- _Provided records_:
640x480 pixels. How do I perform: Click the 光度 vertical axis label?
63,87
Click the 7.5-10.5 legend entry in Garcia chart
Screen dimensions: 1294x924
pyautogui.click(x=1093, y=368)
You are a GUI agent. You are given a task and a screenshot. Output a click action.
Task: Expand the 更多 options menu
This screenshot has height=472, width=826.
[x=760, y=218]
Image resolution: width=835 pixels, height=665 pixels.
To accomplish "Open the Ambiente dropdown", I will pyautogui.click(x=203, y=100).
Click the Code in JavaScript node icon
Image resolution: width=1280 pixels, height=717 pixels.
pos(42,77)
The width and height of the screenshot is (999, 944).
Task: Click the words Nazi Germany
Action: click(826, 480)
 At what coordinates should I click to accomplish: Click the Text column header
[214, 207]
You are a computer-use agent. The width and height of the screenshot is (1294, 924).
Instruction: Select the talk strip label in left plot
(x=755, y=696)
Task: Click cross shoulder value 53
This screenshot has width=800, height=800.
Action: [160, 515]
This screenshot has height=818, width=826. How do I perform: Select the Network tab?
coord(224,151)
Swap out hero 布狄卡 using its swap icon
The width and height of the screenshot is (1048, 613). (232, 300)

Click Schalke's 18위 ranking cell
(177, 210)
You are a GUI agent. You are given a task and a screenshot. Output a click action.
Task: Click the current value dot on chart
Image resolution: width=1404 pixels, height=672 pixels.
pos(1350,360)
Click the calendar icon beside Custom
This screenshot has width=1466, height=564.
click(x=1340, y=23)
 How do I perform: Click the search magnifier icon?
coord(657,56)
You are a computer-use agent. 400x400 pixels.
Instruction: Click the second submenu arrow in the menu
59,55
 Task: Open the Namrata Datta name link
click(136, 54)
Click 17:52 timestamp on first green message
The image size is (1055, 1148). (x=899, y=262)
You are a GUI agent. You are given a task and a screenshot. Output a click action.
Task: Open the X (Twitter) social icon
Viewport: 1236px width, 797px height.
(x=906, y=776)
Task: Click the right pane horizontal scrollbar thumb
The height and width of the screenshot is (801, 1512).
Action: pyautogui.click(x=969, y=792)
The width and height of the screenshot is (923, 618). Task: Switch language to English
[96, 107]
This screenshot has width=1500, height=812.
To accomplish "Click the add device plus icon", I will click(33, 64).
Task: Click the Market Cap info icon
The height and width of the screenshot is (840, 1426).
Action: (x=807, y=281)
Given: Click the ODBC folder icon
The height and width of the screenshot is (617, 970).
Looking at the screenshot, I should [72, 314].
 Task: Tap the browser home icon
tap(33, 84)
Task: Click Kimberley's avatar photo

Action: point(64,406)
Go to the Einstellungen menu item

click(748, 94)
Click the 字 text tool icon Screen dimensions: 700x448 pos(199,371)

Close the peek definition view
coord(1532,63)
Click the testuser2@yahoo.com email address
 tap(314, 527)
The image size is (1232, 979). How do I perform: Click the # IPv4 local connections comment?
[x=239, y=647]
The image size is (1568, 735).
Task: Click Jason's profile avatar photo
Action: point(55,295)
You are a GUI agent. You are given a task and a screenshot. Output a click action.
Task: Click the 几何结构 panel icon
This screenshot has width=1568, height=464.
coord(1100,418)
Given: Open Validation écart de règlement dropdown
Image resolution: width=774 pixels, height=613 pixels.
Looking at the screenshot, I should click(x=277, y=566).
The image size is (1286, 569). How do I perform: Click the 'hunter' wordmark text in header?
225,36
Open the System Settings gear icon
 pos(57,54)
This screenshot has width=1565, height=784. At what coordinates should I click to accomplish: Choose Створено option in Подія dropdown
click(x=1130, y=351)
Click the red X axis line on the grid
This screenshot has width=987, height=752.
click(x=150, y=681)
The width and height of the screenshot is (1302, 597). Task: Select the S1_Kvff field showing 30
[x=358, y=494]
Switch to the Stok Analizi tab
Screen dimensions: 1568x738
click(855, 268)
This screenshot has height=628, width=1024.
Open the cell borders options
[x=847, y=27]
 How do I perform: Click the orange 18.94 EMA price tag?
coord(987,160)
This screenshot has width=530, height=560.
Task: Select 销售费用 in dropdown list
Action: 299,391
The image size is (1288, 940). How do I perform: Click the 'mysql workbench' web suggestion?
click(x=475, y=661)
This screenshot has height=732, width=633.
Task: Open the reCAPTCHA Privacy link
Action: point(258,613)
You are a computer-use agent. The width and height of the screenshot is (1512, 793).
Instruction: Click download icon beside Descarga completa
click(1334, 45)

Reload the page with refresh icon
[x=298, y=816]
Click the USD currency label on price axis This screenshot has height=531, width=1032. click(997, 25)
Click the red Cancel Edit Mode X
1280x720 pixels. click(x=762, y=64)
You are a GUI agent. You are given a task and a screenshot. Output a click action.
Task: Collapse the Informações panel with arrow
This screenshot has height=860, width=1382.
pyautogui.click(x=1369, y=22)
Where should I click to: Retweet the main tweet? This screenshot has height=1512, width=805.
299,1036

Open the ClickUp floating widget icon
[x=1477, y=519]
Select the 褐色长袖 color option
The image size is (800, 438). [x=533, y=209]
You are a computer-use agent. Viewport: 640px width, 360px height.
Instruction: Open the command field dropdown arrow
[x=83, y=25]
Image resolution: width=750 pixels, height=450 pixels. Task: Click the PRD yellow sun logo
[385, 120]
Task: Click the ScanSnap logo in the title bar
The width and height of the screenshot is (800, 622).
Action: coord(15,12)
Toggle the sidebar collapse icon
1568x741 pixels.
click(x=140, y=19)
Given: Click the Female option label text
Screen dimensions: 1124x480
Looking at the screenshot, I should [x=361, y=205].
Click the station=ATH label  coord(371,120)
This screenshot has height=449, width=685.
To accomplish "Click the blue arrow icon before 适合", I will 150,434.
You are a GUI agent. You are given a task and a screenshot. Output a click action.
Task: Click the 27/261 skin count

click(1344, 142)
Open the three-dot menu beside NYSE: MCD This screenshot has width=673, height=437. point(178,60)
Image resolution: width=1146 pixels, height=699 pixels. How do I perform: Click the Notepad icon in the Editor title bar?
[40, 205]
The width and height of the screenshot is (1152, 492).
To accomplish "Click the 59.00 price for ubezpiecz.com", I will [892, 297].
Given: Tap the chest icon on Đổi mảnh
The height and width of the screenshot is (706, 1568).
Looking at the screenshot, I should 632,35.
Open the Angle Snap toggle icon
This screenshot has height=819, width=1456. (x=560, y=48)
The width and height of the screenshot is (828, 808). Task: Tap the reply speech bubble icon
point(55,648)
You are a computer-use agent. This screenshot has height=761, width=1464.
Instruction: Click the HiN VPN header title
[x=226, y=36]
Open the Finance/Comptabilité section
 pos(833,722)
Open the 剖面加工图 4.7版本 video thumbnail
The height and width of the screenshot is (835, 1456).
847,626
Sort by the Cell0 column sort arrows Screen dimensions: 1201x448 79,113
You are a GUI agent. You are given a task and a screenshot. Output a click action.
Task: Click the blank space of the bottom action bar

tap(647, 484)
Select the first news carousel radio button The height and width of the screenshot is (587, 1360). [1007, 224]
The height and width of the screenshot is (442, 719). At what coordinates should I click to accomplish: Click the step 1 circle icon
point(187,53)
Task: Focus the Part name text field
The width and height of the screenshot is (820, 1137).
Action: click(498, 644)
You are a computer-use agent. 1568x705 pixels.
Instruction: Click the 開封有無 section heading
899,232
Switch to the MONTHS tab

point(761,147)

- _Brief_:
Each line that contains the string "panel" counts once; report how many such lines the entries have, giving only the number.

- _Answer box_:
2